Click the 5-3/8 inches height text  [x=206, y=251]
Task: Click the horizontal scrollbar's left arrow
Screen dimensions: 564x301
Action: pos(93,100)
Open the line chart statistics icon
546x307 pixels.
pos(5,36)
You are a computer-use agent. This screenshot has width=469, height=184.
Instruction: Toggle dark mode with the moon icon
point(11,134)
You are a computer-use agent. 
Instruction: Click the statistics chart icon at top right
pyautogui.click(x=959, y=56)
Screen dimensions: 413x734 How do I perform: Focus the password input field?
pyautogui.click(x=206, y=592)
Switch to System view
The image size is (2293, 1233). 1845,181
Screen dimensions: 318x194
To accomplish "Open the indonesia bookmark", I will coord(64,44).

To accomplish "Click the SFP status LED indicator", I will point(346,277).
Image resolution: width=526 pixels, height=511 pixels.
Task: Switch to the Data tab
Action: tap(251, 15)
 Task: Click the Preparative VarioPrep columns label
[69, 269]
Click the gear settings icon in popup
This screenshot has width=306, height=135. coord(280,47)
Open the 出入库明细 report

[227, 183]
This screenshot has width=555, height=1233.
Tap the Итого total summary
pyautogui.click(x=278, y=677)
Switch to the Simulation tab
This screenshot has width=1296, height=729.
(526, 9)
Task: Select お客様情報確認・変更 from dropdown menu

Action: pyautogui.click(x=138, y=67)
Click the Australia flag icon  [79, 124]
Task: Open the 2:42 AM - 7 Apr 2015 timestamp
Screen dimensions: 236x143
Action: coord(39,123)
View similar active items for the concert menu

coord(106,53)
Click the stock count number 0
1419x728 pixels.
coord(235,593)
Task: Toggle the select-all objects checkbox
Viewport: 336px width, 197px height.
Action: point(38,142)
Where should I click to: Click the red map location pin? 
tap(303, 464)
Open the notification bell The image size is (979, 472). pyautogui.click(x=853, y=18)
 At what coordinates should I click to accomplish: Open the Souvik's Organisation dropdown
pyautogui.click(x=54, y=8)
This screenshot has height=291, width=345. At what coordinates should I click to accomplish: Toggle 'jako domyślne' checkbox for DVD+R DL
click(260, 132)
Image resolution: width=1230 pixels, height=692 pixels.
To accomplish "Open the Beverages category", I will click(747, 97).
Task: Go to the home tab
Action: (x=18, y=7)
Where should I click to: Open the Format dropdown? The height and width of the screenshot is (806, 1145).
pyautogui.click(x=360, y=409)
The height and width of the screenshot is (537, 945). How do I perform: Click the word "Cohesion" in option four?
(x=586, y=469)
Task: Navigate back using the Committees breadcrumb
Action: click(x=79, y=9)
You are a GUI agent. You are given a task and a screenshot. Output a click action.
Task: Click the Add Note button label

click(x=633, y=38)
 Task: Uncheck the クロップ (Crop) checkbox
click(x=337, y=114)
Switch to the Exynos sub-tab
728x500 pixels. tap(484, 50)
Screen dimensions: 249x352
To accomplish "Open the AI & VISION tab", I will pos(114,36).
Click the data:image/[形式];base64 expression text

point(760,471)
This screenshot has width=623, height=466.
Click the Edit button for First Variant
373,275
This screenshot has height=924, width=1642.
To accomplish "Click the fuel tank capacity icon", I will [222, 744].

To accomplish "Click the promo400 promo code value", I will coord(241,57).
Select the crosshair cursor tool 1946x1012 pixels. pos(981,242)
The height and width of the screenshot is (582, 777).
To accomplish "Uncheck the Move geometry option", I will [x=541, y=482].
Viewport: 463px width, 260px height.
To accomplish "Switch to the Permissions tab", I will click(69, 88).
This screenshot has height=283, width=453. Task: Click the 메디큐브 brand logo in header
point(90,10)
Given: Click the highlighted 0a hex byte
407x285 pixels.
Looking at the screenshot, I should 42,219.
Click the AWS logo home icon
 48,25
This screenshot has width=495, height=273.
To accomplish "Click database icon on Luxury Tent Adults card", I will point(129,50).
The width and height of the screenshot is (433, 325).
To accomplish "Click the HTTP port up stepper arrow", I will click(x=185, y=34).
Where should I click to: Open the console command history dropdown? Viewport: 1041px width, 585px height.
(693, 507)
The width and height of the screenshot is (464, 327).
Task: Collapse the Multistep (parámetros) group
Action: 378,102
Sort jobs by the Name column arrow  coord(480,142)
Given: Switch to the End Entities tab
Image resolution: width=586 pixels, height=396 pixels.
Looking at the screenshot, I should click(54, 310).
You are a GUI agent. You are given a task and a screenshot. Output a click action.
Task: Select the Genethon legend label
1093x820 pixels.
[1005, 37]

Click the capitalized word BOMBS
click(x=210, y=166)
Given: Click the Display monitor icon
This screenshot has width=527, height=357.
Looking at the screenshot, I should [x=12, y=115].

═══

Set exercise: Convert the rows above into a Markdown table with the columns "Number" and "Content", numbering each row in order and leaving out any blank ones.

Response for this exercise:
| Number | Content |
|---|---|
| 1 | Click the 5-3/8 inches height text  [x=206, y=251] |
| 2 | Task: Click the horizontal scrollbar's left arrow |
| 3 | Screen dimensions: 564x301 |
| 4 | Action: pos(93,100) |
| 5 | Open the line chart statistics icon |
| 6 | 546x307 pixels. |
| 7 | pos(5,36) |
| 8 | You are a computer-use agent. This screenshot has width=469, height=184. |
| 9 | Instruction: Toggle dark mode with the moon icon |
| 10 | point(11,134) |
| 11 | You are a computer-use agent.  |
| 12 | Instruction: Click the statistics chart icon at top right |
| 13 | pyautogui.click(x=959, y=56) |
| 14 | Screen dimensions: 413x734 How do I perform: Focus the password input field? |
| 15 | pyautogui.click(x=206, y=592) |
| 16 | Switch to System view |
| 17 | The image size is (2293, 1233). 1845,181 |
| 18 | Screen dimensions: 318x194 |
| 19 | To accomplish "Open the indonesia bookmark", I will coord(64,44). |
| 20 | To accomplish "Click the SFP status LED indicator", I will point(346,277). |
| 21 | Image resolution: width=526 pixels, height=511 pixels. |
| 22 | Task: Switch to the Data tab |
| 23 | Action: tap(251, 15) |
| 24 |  Task: Click the Preparative VarioPrep columns label |
| 25 | [69, 269] |
| 26 | Click the gear settings icon in popup |
| 27 | This screenshot has width=306, height=135. coord(280,47) |
| 28 | Open the 出入库明细 report |
| 29 | [227, 183] |
| 30 | This screenshot has width=555, height=1233. |
| 31 | Tap the Итого total summary |
| 32 | pyautogui.click(x=278, y=677) |
| 33 | Switch to the Simulation tab |
| 34 | This screenshot has width=1296, height=729. |
| 35 | (526, 9) |
| 36 | Task: Select お客様情報確認・変更 from dropdown menu |
| 37 | Action: pyautogui.click(x=138, y=67) |
| 38 | Click the Australia flag icon  [79, 124] |
| 39 | Task: Open the 2:42 AM - 7 Apr 2015 timestamp |
| 40 | Screen dimensions: 236x143 |
| 41 | Action: coord(39,123) |
| 42 | View similar active items for the concert menu |
| 43 | coord(106,53) |
| 44 | Click the stock count number 0 |
| 45 | 1419x728 pixels. |
| 46 | coord(235,593) |
| 47 | Task: Toggle the select-all objects checkbox |
| 48 | Viewport: 336px width, 197px height. |
| 49 | Action: point(38,142) |
| 50 | Where should I click to: Click the red map location pin?  |
| 51 | tap(303, 464) |
| 52 | Open the notification bell The image size is (979, 472). pyautogui.click(x=853, y=18) |
| 53 |  At what coordinates should I click to accomplish: Open the Souvik's Organisation dropdown |
| 54 | pyautogui.click(x=54, y=8) |
| 55 | This screenshot has height=291, width=345. At what coordinates should I click to accomplish: Toggle 'jako domyślne' checkbox for DVD+R DL |
| 56 | click(260, 132) |
| 57 | Image resolution: width=1230 pixels, height=692 pixels. |
| 58 | To accomplish "Open the Beverages category", I will click(747, 97). |
| 59 | Task: Go to the home tab |
| 60 | Action: (x=18, y=7) |
| 61 | Where should I click to: Open the Format dropdown? The height and width of the screenshot is (806, 1145). |
| 62 | pyautogui.click(x=360, y=409) |
| 63 | The height and width of the screenshot is (537, 945). How do I perform: Click the word "Cohesion" in option four? |
| 64 | (x=586, y=469) |
| 65 | Task: Navigate back using the Committees breadcrumb |
| 66 | Action: click(x=79, y=9) |
| 67 | You are a GUI agent. You are given a task and a screenshot. Output a click action. |
| 68 | Task: Click the Add Note button label |
| 69 | click(x=633, y=38) |
| 70 |  Task: Uncheck the クロップ (Crop) checkbox |
| 71 | click(x=337, y=114) |
| 72 | Switch to the Exynos sub-tab |
| 73 | 728x500 pixels. tap(484, 50) |
| 74 | Screen dimensions: 249x352 |
| 75 | To accomplish "Open the AI & VISION tab", I will pos(114,36). |
| 76 | Click the data:image/[形式];base64 expression text |
| 77 | point(760,471) |
| 78 | This screenshot has width=623, height=466. |
| 79 | Click the Edit button for First Variant |
| 80 | 373,275 |
| 81 | This screenshot has height=924, width=1642. |
| 82 | To accomplish "Click the fuel tank capacity icon", I will [222, 744]. |
| 83 | To accomplish "Click the promo400 promo code value", I will coord(241,57). |
| 84 | Select the crosshair cursor tool 1946x1012 pixels. pos(981,242) |
| 85 | The height and width of the screenshot is (582, 777). |
| 86 | To accomplish "Uncheck the Move geometry option", I will [x=541, y=482]. |
| 87 | Viewport: 463px width, 260px height. |
| 88 | To accomplish "Switch to the Permissions tab", I will click(69, 88). |
| 89 | This screenshot has height=283, width=453. Task: Click the 메디큐브 brand logo in header |
| 90 | point(90,10) |
| 91 | Given: Click the highlighted 0a hex byte |
| 92 | 407x285 pixels. |
| 93 | Looking at the screenshot, I should 42,219. |
| 94 | Click the AWS logo home icon |
| 95 |  48,25 |
| 96 | This screenshot has width=495, height=273. |
| 97 | To accomplish "Click database icon on Luxury Tent Adults card", I will point(129,50). |
| 98 | The width and height of the screenshot is (433, 325). |
| 99 | To accomplish "Click the HTTP port up stepper arrow", I will click(x=185, y=34). |
| 100 | Where should I click to: Open the console command history dropdown? Viewport: 1041px width, 585px height. |
| 101 | (693, 507) |
| 102 | The width and height of the screenshot is (464, 327). |
| 103 | Task: Collapse the Multistep (parámetros) group |
| 104 | Action: 378,102 |
| 105 | Sort jobs by the Name column arrow  coord(480,142) |
| 106 | Given: Switch to the End Entities tab |
| 107 | Image resolution: width=586 pixels, height=396 pixels. |
| 108 | Looking at the screenshot, I should click(54, 310). |
| 109 | You are a GUI agent. You are given a task and a screenshot. Output a click action. |
| 110 | Task: Select the Genethon legend label |
| 111 | 1093x820 pixels. |
| 112 | [1005, 37] |
| 113 | Click the capitalized word BOMBS |
| 114 | click(x=210, y=166) |
| 115 | Given: Click the Display monitor icon |
| 116 | This screenshot has width=527, height=357. |
| 117 | Looking at the screenshot, I should [x=12, y=115]. |